┏━━

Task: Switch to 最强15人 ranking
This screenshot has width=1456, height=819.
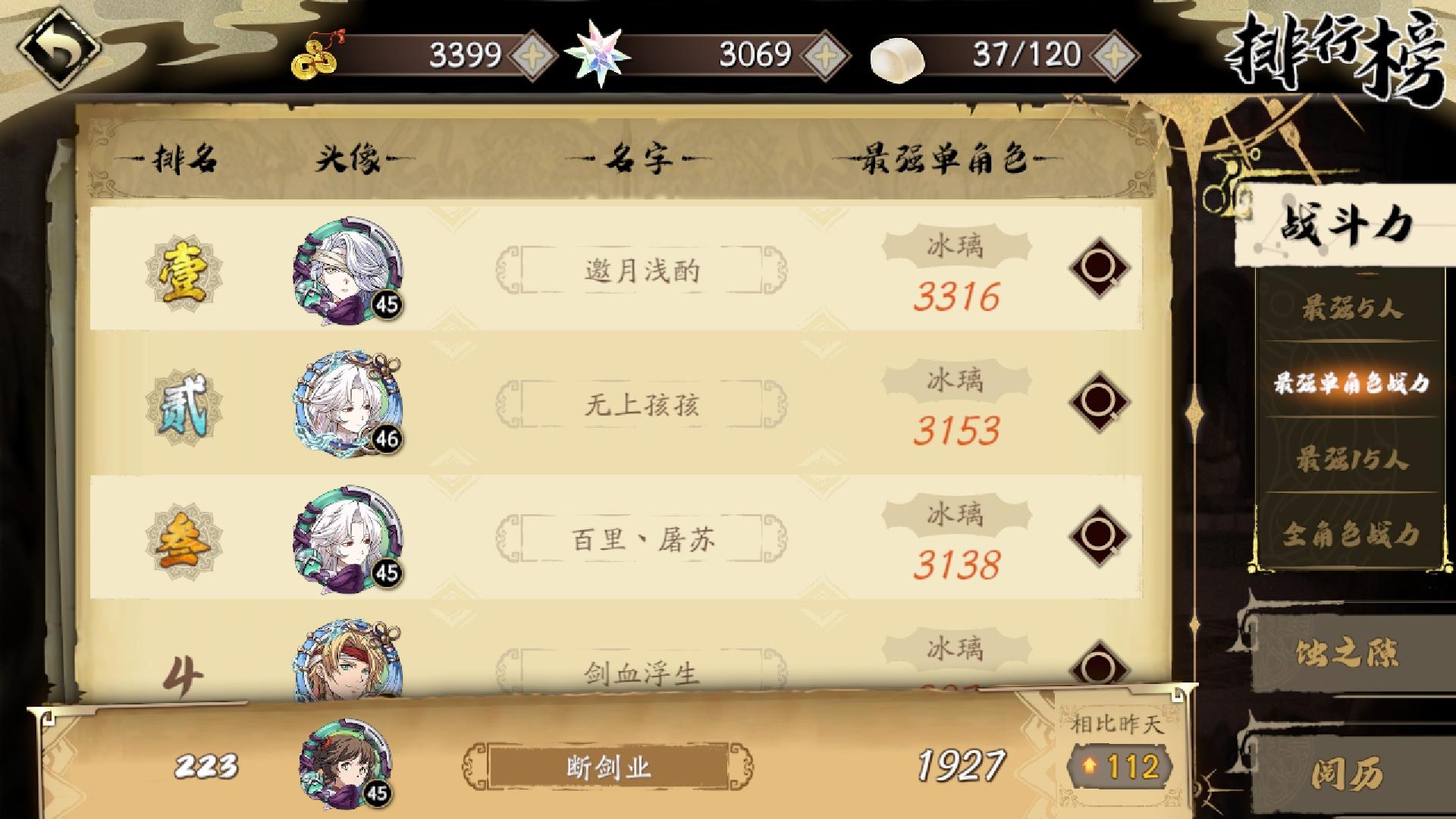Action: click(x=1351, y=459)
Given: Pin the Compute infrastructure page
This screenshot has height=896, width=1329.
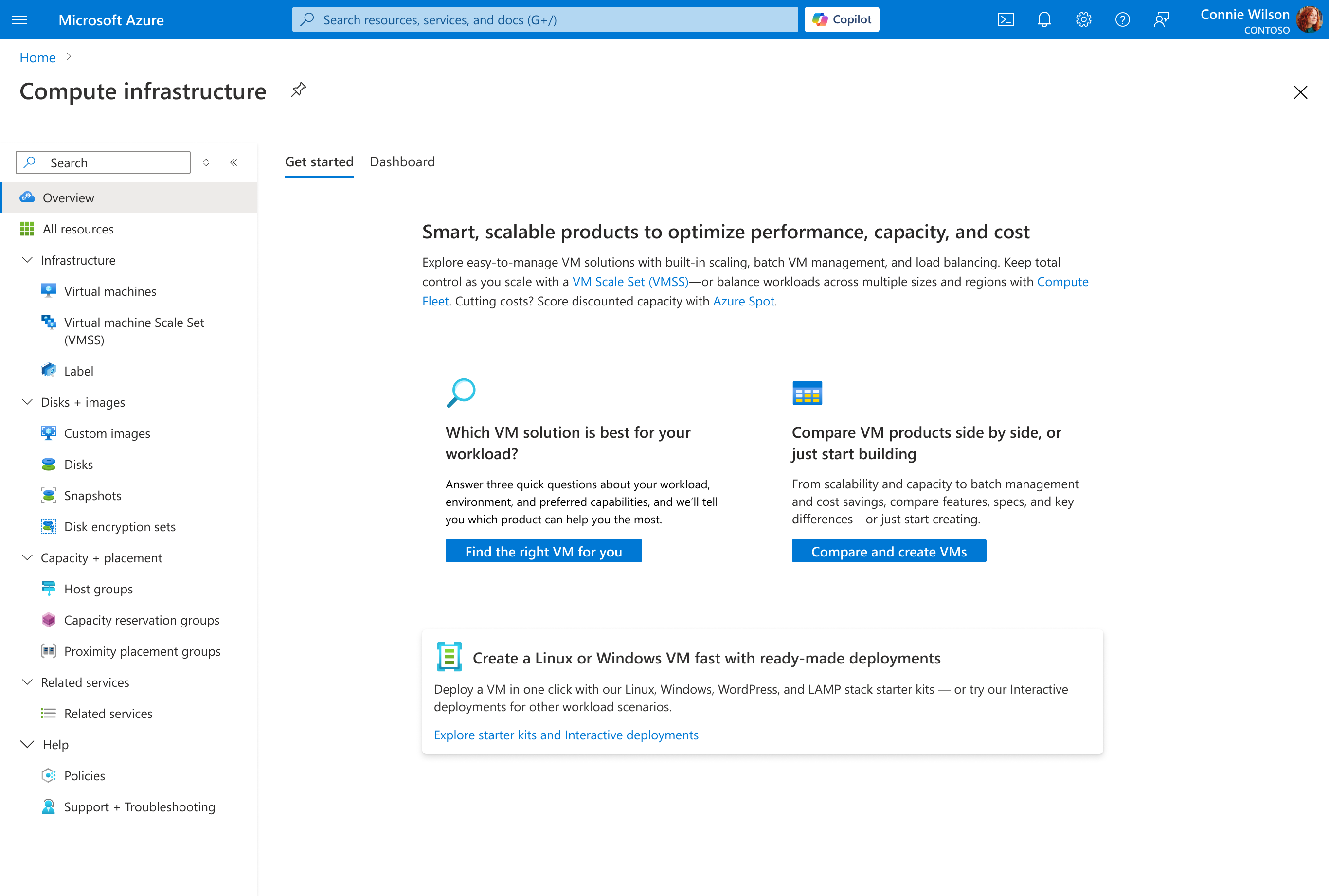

┗━━

Task requirements → Express each line of the items above as a JSON list of strings, one string per line. Skip blank lines and leave out the pictures.

Solution for this problem →
[
  "Task: Switch to 最强15人 ranking",
  "This screenshot has width=1456, height=819.",
  "Action: click(x=1351, y=459)",
  "Given: Pin the Compute infrastructure page",
  "This screenshot has height=896, width=1329."
]